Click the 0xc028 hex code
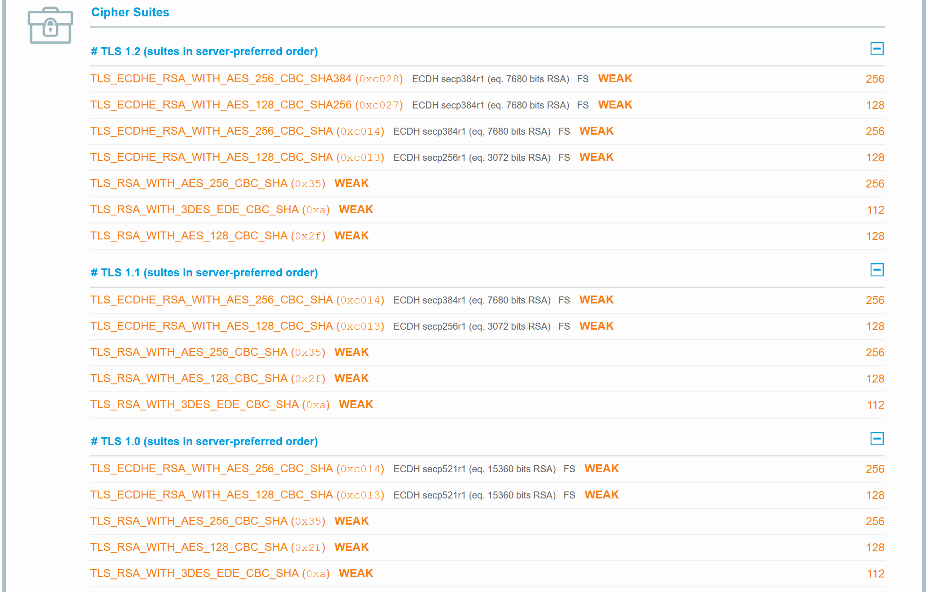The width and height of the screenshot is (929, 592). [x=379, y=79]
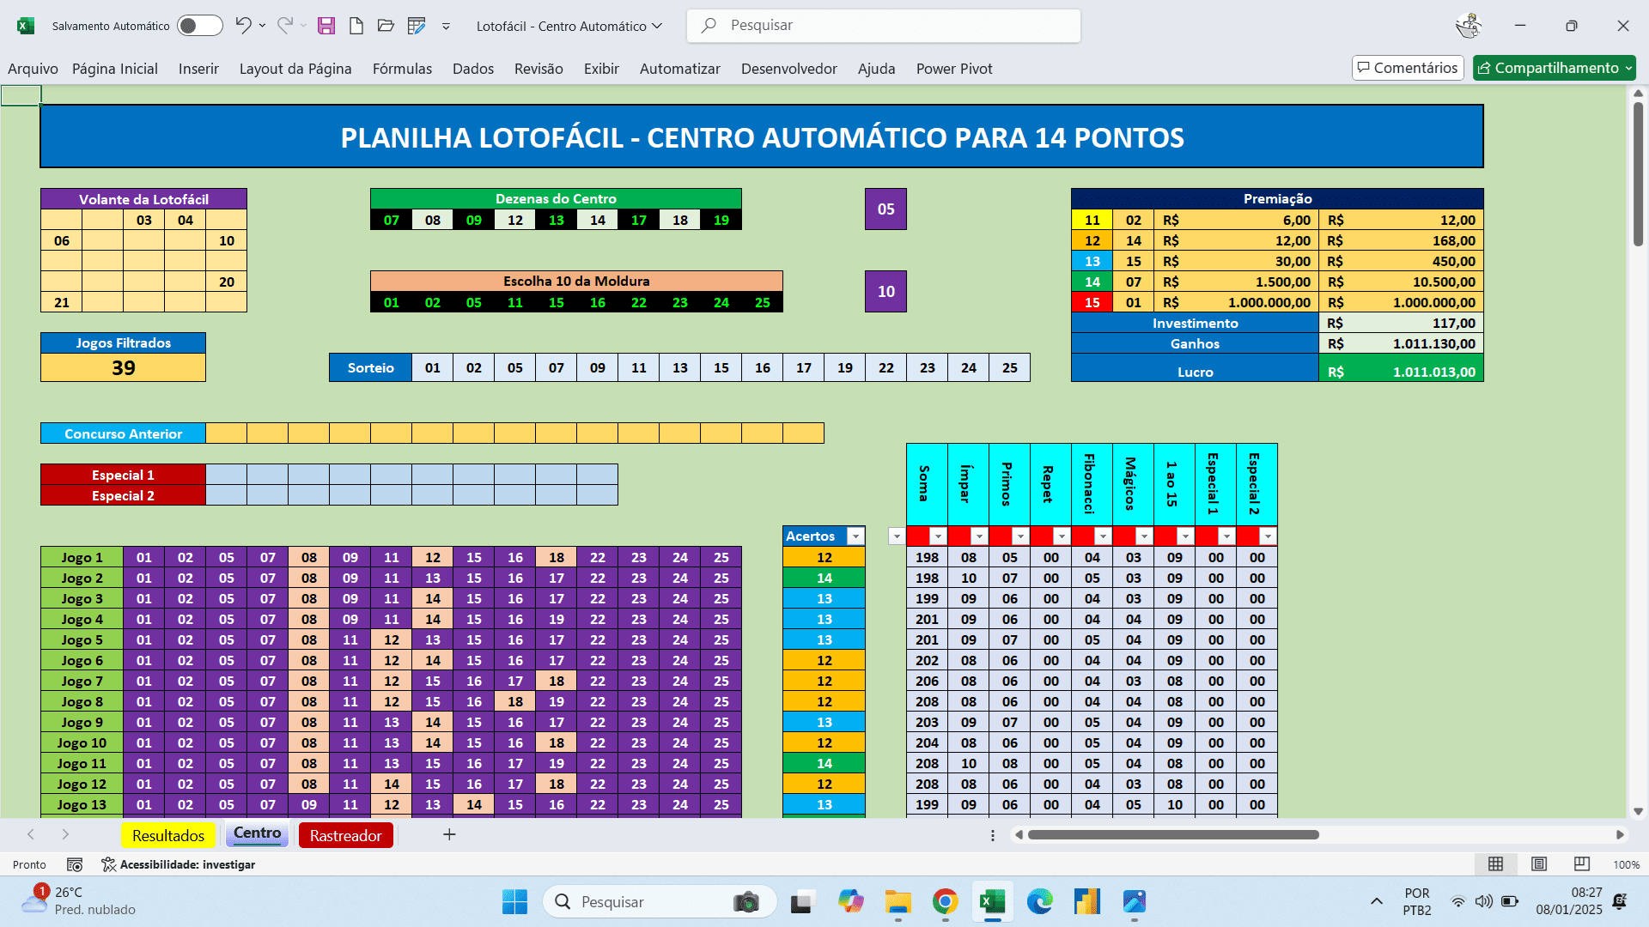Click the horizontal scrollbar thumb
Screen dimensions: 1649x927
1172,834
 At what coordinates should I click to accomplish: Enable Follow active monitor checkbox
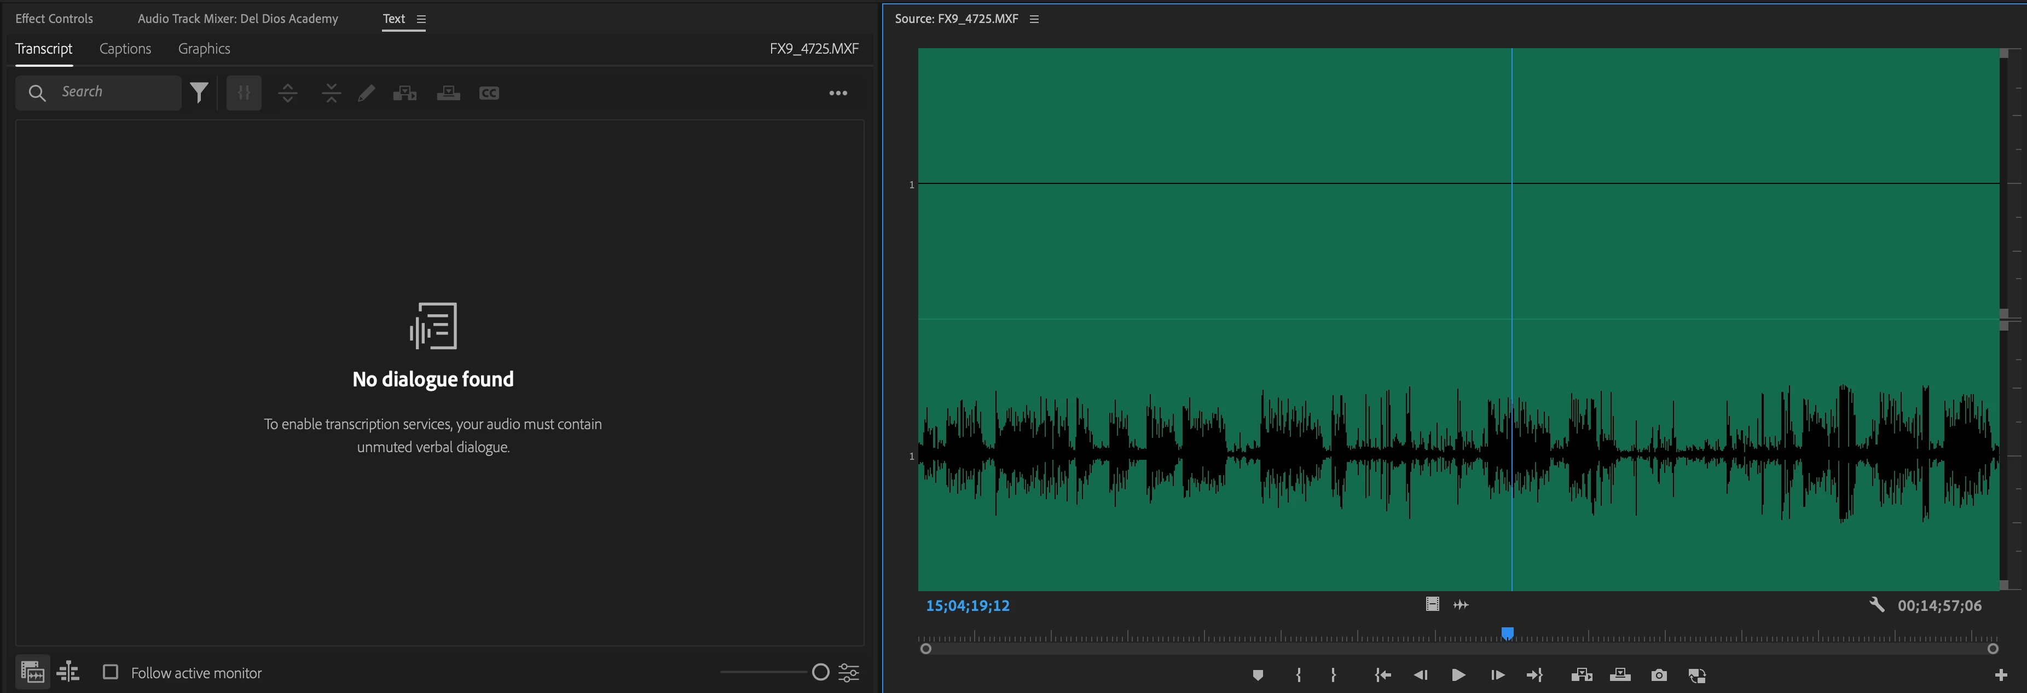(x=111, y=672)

::::::::

Output nothing but the lines from the one containing "At what coordinates" to the end of the listing, both ends included, reproduced exactly. Pictures stay out.

 At what coordinates should I click to accomplish: Enable Follow active monitor checkbox
(x=111, y=672)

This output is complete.